The present data confirm the prior observation that nephrons naturally operate with SNGFRd near the TGF inflection point (SNGFRmid) (17). However, during glycine infusion, SNGFRd tended to shift closer to the new SNGFRmin. This implies that, even though glycine may cause an increase in reabsorption beyond that attributable to GTB, tubular reabsorption does not increase enough to keep pace with the upward shift in SNGFRmid. Therefore, the increase in SNGFRd during glycine infusion cannot be the pure result of a reduced TGF signal, and the increase in SNGFRmid cannot be the pure result of TGF resetting mediated by the macula densa. Instead, glycine must also increase glomerular filtration by a mechanism that is "essentially vascular," i.e., not mediated by TGF or by TGF resetting through the macula densa. In other words, the full impact of glycine-induced vasodilation results from a primary decrease in vascular resistance combined with a primary increase in tubular reabsorption, which facilitates the vascular effect by obviating the TGF response.Role of the Tubule in Diabetic Hyperfiltration
The low salt content of the early distal tubule and the supranormal proximal reabsorption observed in these diabetic rats confirm prior observations (11, 18, 20, 21). Normal hydropenic nephrons operate with SNGFRd near the TGF inflection point, while diabetic nephrons normally operate with SNGFRd well above the TGF inflection point (Fig. 2). Furthermore, the early distal salt content of hyperfiltering diabetic nephrons is markedly reduced, and this cannot be accounted for without a primary increase in tubular reabsorption. Thus the SNGFRd and condosity measurements suggest that diabetic hyperfiltration results, in large part, from a primary increase in tubular reabsorption, which reduces the TGF stimulus. This "tubular hypothesis" of glomerular hyperfiltration has been previously confirmed in rats with diabetes of shorter duration (18).Abnormal diabetic response to glycine. Diabetes is one of several conditions in which the kidney fails to vasodilate and in which proximal reabsorption declines during glycine infusion (5). However, to complete the argument that activation of TGF suffices to explain the absence of vasodilation, one must confirm that proximal reabsorption would not also decline in normal animals during glycine infusion if the load delivered to the tubule were prevented from increasing by some other external force. Such data do not exist apart from the independent effect of glycine on ascending limb transport revealed by the present data and discussed above.

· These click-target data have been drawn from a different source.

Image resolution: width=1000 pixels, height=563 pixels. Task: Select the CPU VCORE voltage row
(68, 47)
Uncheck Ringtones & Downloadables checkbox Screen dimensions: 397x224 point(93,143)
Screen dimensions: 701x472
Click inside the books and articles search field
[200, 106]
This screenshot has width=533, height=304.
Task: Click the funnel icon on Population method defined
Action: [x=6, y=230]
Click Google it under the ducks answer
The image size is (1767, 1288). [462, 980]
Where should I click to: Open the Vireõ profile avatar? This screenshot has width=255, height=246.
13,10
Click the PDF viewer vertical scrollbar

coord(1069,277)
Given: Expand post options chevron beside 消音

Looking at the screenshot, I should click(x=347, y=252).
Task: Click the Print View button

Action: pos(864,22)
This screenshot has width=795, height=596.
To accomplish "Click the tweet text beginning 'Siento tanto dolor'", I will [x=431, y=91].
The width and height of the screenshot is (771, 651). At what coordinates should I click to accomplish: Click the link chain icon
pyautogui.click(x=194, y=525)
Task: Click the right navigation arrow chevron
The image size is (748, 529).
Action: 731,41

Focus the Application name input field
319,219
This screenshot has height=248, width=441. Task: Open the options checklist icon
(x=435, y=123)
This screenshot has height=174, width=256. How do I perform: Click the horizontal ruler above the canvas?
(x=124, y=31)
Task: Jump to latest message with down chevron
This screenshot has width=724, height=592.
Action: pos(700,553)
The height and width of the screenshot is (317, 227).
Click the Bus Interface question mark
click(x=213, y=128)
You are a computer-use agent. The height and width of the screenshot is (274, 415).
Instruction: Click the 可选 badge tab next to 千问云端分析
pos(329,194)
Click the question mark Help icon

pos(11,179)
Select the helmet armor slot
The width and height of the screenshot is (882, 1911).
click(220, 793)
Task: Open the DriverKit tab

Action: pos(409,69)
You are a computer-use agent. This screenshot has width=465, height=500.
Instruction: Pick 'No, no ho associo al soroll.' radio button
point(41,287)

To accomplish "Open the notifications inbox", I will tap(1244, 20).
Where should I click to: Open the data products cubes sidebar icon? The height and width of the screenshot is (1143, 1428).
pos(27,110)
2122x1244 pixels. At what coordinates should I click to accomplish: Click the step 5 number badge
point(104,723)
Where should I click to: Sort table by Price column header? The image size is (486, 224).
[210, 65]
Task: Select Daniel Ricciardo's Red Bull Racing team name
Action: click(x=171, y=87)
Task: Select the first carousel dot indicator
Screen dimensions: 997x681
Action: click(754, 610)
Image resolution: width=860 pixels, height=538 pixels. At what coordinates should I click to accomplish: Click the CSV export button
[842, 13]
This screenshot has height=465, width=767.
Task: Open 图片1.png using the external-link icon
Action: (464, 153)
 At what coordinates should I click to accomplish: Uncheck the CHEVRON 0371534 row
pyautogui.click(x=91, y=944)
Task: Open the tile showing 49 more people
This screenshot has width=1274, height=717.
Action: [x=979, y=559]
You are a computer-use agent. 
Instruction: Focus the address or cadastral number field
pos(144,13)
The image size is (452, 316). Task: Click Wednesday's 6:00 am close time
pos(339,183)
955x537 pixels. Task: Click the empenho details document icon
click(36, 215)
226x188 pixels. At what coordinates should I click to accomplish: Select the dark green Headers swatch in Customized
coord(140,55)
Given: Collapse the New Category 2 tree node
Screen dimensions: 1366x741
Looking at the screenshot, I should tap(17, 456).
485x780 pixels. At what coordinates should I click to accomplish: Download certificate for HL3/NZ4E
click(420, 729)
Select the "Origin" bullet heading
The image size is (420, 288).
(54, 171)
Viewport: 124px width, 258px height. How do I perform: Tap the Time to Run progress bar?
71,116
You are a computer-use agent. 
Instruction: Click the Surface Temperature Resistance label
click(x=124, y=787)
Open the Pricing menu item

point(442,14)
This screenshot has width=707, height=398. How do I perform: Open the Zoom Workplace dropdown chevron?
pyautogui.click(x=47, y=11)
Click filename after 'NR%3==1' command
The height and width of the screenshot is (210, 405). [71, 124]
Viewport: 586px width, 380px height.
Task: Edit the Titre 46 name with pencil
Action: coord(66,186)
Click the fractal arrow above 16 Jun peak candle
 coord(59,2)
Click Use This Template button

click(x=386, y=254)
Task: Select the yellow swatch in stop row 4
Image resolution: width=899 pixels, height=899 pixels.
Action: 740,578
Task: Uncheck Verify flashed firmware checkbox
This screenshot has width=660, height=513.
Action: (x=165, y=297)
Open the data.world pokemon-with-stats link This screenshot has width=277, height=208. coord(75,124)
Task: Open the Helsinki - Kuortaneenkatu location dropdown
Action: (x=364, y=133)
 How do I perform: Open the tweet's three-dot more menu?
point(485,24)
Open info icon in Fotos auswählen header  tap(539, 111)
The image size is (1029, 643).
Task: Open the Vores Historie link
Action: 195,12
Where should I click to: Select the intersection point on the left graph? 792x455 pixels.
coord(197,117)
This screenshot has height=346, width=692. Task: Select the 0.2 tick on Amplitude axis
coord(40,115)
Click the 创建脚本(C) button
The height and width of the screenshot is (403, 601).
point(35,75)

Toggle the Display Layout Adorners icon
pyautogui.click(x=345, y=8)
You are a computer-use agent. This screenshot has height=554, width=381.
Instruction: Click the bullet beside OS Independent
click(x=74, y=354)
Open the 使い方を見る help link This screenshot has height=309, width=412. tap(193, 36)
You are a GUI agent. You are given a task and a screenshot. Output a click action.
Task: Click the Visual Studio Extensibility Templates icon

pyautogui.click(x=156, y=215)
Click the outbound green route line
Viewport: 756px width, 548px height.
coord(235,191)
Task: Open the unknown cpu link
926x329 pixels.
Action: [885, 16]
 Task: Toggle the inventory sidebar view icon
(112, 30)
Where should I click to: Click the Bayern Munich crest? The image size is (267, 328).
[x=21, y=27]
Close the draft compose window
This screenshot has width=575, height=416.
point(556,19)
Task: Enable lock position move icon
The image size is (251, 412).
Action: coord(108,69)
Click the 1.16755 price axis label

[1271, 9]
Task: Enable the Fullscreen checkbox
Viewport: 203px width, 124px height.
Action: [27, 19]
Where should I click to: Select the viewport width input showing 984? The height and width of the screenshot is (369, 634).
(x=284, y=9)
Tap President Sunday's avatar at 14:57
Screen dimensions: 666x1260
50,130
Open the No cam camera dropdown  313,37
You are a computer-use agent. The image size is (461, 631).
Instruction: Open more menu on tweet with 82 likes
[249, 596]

The present data confirm prior observations that SNGFR is not increased by glycine in diabetic rats fed a standard commercial rat chow (3, 16). At the same time, salt and water reabsorption up to the early distal tubule were reduced during glycine infusion. This effect was more pronounced for electrolytes than for water, suggesting a selective reduction in ascending limb transport. These data violate the basic laws of mass action, which dictate GTB. Therefore, we conclude that glycine enhances reabsorption in nondiabetic rats while inhibiting reabsorption in the proximal tubule and loop of Henle in rats with diabetes.Could this decrease in reabsorption account for the failure of
SNGFR to increase during glycine infusion?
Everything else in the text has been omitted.